Lines from the start of the data through the line containing "Given: Click the Conference Request heading" must be given again exactly. Leave the others out.

*** Source information ***

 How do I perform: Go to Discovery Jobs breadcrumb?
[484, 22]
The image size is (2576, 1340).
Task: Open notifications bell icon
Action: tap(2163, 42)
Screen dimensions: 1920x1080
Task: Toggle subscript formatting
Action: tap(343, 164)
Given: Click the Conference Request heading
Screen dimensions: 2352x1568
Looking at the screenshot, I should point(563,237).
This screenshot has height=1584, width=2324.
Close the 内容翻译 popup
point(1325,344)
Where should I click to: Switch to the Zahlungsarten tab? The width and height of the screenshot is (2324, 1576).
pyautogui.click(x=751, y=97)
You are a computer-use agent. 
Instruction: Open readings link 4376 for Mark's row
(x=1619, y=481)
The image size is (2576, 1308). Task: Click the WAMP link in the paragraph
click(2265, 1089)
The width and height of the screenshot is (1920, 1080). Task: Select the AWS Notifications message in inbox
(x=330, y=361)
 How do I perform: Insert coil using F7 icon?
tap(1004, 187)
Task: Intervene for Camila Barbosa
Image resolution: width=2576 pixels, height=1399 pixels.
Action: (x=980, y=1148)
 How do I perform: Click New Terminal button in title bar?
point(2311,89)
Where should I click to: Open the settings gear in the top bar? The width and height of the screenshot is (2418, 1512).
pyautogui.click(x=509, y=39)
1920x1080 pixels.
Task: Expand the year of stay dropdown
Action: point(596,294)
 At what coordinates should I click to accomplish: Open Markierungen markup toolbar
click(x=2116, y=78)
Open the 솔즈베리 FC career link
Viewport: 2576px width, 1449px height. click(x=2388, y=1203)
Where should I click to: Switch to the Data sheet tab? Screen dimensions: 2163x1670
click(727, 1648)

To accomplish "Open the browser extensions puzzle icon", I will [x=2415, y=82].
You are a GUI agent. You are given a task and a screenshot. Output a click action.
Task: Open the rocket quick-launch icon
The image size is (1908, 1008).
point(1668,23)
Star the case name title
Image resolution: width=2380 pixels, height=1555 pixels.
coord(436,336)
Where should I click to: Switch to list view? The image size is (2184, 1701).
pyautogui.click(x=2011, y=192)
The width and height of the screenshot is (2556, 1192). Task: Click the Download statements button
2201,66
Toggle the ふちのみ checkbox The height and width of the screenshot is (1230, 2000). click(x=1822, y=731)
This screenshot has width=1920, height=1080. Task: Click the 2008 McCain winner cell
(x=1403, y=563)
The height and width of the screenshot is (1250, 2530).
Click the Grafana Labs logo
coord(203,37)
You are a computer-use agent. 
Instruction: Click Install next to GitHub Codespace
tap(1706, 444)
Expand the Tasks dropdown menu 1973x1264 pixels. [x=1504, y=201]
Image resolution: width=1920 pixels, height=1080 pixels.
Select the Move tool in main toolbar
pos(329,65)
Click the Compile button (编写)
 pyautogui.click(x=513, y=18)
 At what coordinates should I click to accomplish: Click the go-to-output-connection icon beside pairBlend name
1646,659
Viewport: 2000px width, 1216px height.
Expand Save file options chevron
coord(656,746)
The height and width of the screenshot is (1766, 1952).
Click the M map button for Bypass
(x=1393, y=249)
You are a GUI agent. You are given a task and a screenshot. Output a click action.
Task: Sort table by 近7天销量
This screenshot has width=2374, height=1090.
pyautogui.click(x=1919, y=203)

***

**Task result**.
 How do I perform: Go to Discovery Jobs breadcrumb?
[484, 22]
The image size is (2576, 1340).
Task: Open notifications bell icon
Action: tap(2163, 42)
Screen dimensions: 1920x1080
Task: Toggle subscript formatting
Action: tap(343, 164)
Given: Click the Conference Request heading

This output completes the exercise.